Many people in Minnesota and across the nation get a little nervous at the thought of going under the knife. When being wheeled into the operating room for a surgical procedure, people put their trust and their lives in the hands of medical professionals who care for them. Surgeons, physicians and nurses are human, however, and have the potential to make mistakes. These surgical errors, otherwise known as never events, may kill and injure patients.

One type of surgical error involves equipment being left behind in a patient’s surgical site during a procedure. Surgical sponges are most frequently left behind, as they can be hard to see in the surgical site. As sponges absorb body fluids and blood, they can easily hide against body organs. In some cases, the sponges may adhere to the outside of organs and cause serious infections.

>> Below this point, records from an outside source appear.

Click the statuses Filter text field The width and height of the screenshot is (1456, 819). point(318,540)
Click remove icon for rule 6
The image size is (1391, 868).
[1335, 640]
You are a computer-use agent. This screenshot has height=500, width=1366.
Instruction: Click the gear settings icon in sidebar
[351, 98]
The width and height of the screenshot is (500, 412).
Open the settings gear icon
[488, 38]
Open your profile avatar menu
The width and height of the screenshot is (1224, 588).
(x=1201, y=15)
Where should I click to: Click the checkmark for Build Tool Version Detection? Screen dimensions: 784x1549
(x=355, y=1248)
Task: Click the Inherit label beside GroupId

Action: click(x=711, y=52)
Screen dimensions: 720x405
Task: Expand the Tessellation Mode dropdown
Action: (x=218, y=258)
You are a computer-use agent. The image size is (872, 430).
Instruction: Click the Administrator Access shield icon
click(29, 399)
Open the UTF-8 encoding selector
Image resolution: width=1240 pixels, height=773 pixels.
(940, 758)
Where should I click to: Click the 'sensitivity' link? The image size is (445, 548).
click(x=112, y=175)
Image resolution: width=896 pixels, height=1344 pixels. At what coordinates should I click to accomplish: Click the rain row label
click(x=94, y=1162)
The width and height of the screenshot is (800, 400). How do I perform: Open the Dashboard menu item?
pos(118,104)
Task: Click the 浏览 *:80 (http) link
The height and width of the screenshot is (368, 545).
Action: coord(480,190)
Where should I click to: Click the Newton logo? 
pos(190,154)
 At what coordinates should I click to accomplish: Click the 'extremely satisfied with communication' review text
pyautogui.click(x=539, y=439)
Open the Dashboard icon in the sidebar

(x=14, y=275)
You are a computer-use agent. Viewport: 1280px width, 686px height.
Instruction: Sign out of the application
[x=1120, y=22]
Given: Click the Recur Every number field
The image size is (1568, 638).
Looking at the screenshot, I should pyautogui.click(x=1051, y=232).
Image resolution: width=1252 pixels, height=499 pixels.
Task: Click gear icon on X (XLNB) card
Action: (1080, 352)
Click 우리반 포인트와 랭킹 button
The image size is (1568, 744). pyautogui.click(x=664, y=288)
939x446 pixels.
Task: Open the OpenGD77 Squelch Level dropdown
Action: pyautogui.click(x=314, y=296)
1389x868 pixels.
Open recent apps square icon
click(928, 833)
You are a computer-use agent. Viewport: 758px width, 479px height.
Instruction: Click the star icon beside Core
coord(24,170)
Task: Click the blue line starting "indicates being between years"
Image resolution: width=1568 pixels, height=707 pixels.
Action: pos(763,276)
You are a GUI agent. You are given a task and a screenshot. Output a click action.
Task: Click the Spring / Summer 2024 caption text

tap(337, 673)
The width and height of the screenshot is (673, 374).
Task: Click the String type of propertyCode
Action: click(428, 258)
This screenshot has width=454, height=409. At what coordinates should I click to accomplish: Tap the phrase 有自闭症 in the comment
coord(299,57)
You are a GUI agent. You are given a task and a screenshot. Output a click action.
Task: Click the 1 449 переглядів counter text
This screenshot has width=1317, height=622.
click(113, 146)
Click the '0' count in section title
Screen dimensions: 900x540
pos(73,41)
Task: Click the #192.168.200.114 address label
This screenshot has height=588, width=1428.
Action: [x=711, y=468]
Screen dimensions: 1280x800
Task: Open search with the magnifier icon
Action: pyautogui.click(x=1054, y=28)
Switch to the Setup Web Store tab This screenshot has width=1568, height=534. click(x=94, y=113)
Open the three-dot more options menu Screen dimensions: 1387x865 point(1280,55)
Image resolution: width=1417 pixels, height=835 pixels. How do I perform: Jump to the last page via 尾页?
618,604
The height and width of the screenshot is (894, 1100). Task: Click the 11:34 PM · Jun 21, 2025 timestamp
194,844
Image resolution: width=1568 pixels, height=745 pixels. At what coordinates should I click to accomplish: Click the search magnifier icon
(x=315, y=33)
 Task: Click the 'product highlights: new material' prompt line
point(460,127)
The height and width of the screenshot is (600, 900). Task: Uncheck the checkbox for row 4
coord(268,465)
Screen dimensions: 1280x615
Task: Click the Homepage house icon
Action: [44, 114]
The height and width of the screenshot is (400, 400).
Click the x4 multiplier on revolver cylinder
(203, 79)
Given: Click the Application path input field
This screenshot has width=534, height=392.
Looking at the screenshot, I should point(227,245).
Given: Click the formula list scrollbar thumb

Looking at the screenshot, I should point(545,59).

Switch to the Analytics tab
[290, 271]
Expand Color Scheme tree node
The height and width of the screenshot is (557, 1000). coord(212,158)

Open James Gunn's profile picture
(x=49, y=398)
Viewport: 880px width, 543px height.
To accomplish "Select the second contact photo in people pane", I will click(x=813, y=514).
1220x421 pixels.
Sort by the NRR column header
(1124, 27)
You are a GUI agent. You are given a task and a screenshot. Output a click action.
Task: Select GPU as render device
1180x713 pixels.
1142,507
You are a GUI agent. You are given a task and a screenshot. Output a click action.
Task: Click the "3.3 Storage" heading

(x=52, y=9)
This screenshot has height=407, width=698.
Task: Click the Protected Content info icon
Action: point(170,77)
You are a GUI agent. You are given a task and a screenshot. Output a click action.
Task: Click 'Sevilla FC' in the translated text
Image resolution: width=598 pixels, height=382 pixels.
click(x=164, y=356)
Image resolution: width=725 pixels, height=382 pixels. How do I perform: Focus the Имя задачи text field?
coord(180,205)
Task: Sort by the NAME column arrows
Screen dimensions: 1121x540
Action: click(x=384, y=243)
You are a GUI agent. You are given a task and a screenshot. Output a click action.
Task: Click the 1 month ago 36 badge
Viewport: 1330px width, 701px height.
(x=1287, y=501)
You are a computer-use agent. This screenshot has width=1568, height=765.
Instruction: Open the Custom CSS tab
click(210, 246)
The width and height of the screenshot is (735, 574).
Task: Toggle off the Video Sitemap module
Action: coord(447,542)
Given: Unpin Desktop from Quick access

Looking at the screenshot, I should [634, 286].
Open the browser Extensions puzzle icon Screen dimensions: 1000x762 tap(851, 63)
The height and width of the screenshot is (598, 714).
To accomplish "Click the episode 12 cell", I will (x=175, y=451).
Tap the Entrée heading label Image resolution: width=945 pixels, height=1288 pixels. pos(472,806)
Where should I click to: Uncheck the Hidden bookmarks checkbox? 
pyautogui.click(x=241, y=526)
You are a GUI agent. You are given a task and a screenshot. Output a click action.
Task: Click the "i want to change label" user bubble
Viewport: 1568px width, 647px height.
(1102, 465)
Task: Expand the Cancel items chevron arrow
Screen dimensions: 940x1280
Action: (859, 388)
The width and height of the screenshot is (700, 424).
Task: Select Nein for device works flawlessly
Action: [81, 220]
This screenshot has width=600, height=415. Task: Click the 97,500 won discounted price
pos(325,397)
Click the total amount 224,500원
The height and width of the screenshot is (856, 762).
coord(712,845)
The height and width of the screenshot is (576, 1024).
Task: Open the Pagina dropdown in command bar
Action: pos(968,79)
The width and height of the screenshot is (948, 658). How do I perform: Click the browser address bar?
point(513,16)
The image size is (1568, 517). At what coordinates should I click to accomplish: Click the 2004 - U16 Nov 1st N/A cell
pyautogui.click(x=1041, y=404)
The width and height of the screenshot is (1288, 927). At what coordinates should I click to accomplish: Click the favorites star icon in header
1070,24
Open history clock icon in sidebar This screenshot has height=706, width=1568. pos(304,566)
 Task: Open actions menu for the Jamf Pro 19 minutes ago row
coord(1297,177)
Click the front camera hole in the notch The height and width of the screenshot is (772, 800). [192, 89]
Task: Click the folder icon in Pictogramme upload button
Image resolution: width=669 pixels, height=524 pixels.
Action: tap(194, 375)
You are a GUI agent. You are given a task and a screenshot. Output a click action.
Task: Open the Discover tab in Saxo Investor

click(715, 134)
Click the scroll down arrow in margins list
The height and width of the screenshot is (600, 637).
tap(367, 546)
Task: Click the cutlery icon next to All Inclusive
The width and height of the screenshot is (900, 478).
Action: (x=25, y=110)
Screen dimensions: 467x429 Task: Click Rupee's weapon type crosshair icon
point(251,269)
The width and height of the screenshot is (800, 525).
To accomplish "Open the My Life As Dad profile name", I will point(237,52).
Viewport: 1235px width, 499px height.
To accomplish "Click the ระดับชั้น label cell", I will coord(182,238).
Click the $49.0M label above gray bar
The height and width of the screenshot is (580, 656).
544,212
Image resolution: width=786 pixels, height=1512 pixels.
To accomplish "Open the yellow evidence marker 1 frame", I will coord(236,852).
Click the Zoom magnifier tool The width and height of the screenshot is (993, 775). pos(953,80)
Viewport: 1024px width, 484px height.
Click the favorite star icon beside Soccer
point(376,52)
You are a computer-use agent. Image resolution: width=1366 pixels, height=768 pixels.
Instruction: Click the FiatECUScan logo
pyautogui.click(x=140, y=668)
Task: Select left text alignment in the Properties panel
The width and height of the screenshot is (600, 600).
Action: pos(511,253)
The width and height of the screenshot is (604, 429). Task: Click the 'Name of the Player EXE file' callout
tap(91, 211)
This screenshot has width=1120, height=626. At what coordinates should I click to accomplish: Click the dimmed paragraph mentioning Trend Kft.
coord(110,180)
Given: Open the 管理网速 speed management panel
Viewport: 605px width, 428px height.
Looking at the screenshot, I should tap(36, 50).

In one case, a woman who had a surgical procedure years earlier started having sharp abdominal pains. After suffering in the hospital from a critical infection, an xray revealed the presence of a surgical sponge that was left behind from her procedure. The sponge had attached to the inside of her abdominal cavity. How to accidents like these occur?

It is standard practice to perform a count of all equipment before, during and after surgical procedures. In several medical malpractice cases where objects were left behind, the surgical staff reported all equipment accounted for. Advanced technology is designed to catch these types of errors using bar code scanning. Yet, studies have yet to determine whether the new technology actually decreases the number of medical errors.